Only the brightest coloured scraps of paper and the most vibrant foliage would do when it came to illustrating Malaika’s Costume. A spirited girl like Malaika and the festive celebration she longed to dance in inspired intensely colourful backgrounds in my mind’s eye…
I began the illustrations for Malaika’s Costume by first sketching out the look and feel of the characters in the book. First Malaika and then her grandmother… My sketches are usually in pencil and ink and sometimes watercolour. I then started painting lots of different textured backgrounds with acrylic paints on canvas. But because Malaika’s story was so rich and vibrant, I decided to work in oils as well. The richness of thick, buttery oils seemed appropriate when rendering the lush foliage surrounding Malaika’s home and community, and I felt it would serve as inspiration for equally vivid carnival scenes.

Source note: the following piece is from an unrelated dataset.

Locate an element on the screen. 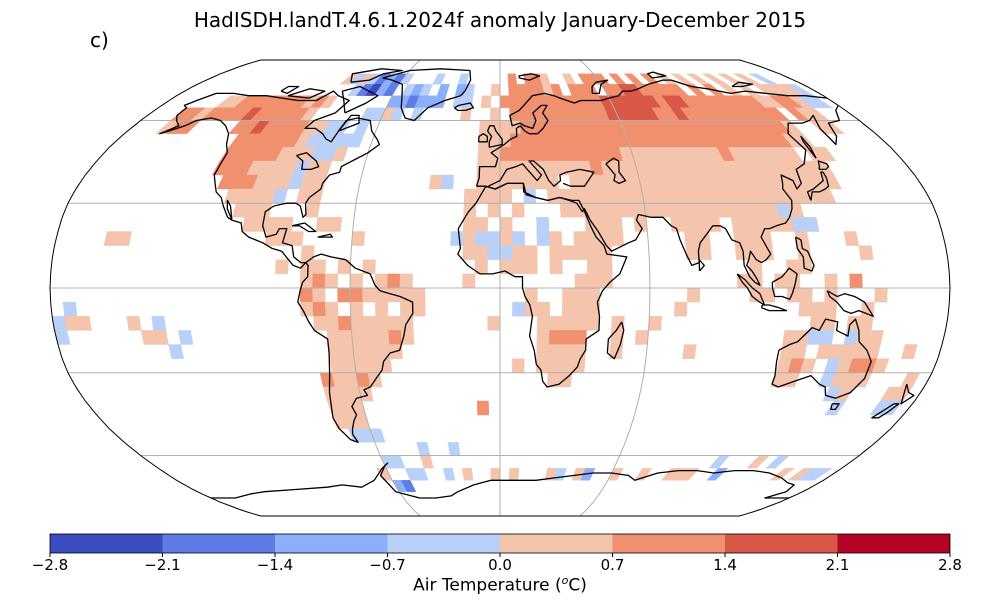  colorbar-label-suffix: C) is located at coordinates (578, 586).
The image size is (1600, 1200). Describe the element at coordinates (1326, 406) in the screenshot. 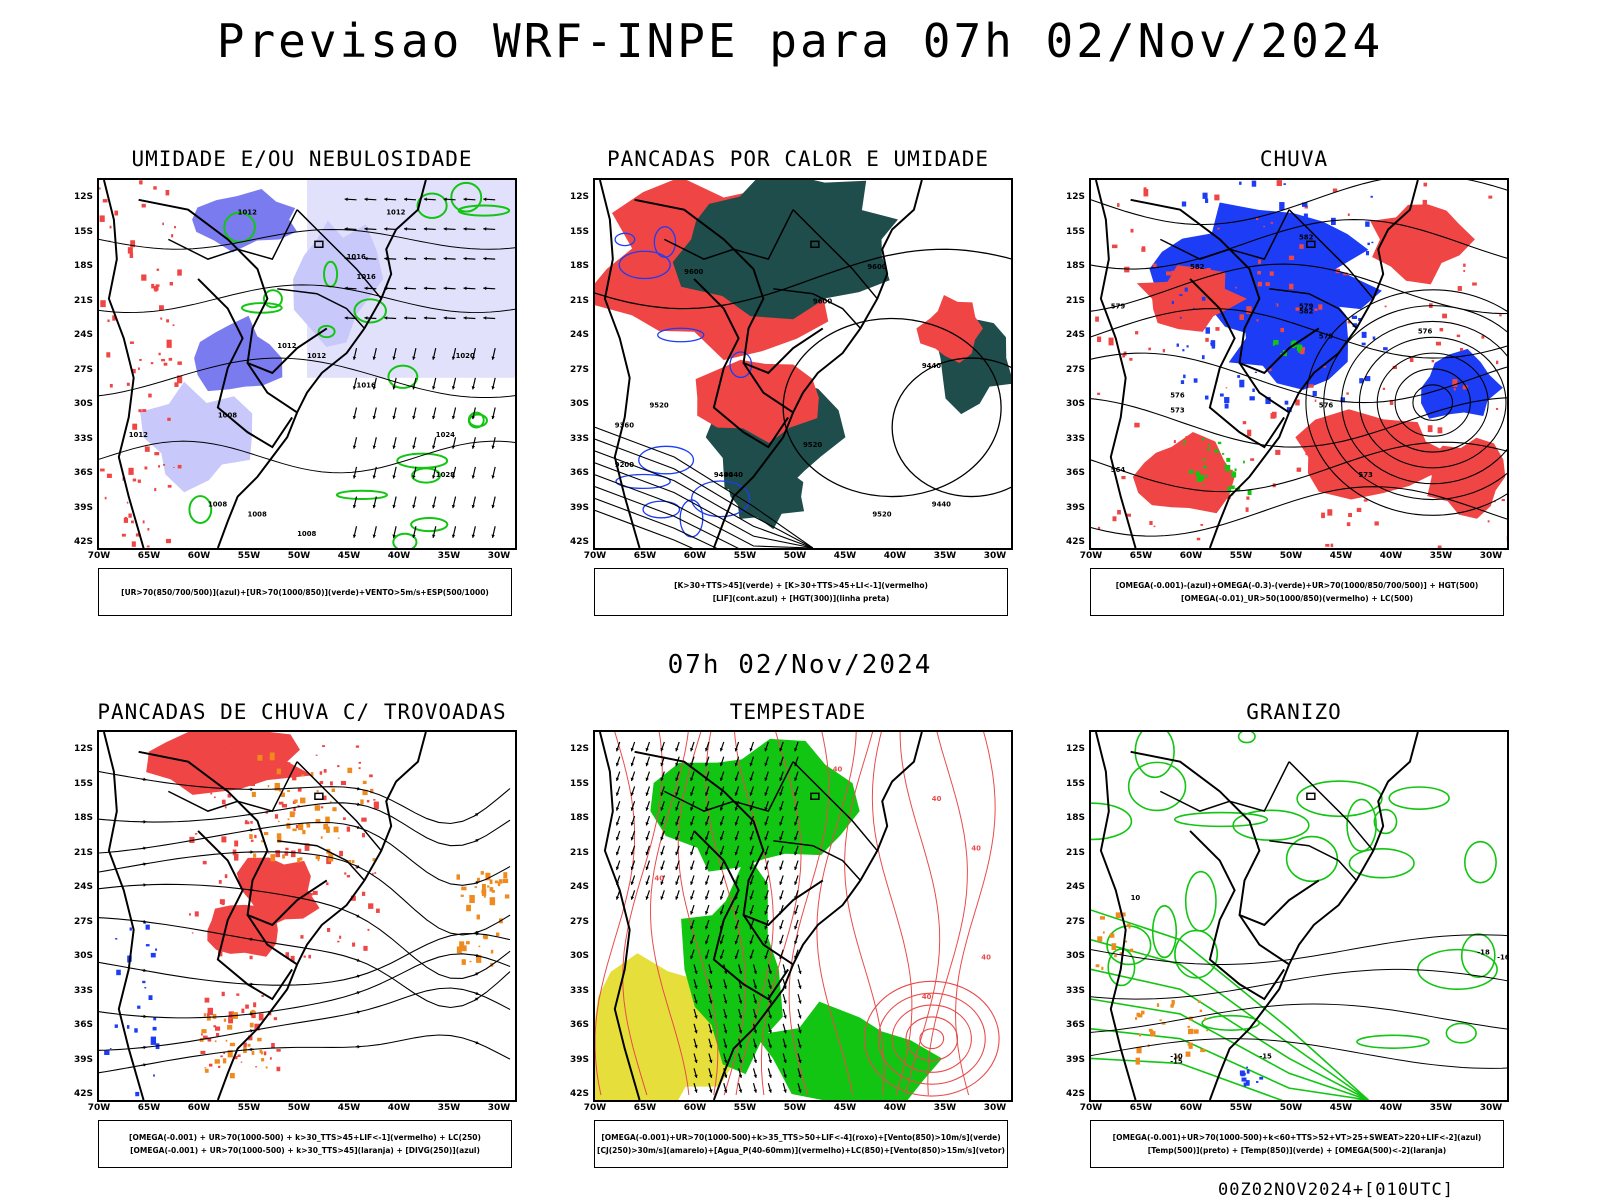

When I settled on a colour scheme I was happy with, I scanned all my drawings and paintings into my computer and started playing around with different compositions. Incorporating the letter paper with Malaika’s doodles into the art was a happy accident that occurred during this part of the process. I think my favourite part of working on any illustration is allowing for the possibility of surprise. Just when I think I know how a page is going to look, I stumble on a different texture, pattern or swatch of colour that changes everything!
Just like Malaika, I suppose, creating a beautiful costume out of a collection of fabric pieces and her grandmother’s old costume, I felt proud as a peacock to lend my collection of drawings, paintings and collage materials to such a beautiful celebration. I’m so happy I was invited to this party and hope I did Malaika, her grandmother (and their wonderful creator, Nadia Hohn) proud!
Irene Luxbacher is an artist and author living in Toronto, Canada. With more than fifteen years’ experience as an illustrator, Irene has received numerous awards for her children’s instructional and picture books. Some of her awards include the 2003 National Parenting Publications Gold Award, the 2004 Disney Book Award and the 2007 Ontario Library Association Award. In 2009/10 Irene made the USBBY Outstanding International Books Honor List and was a finalist for the Governor General’s Literary Award, both for her illustrations in Andrew Larsen’s The Imaginary Garden.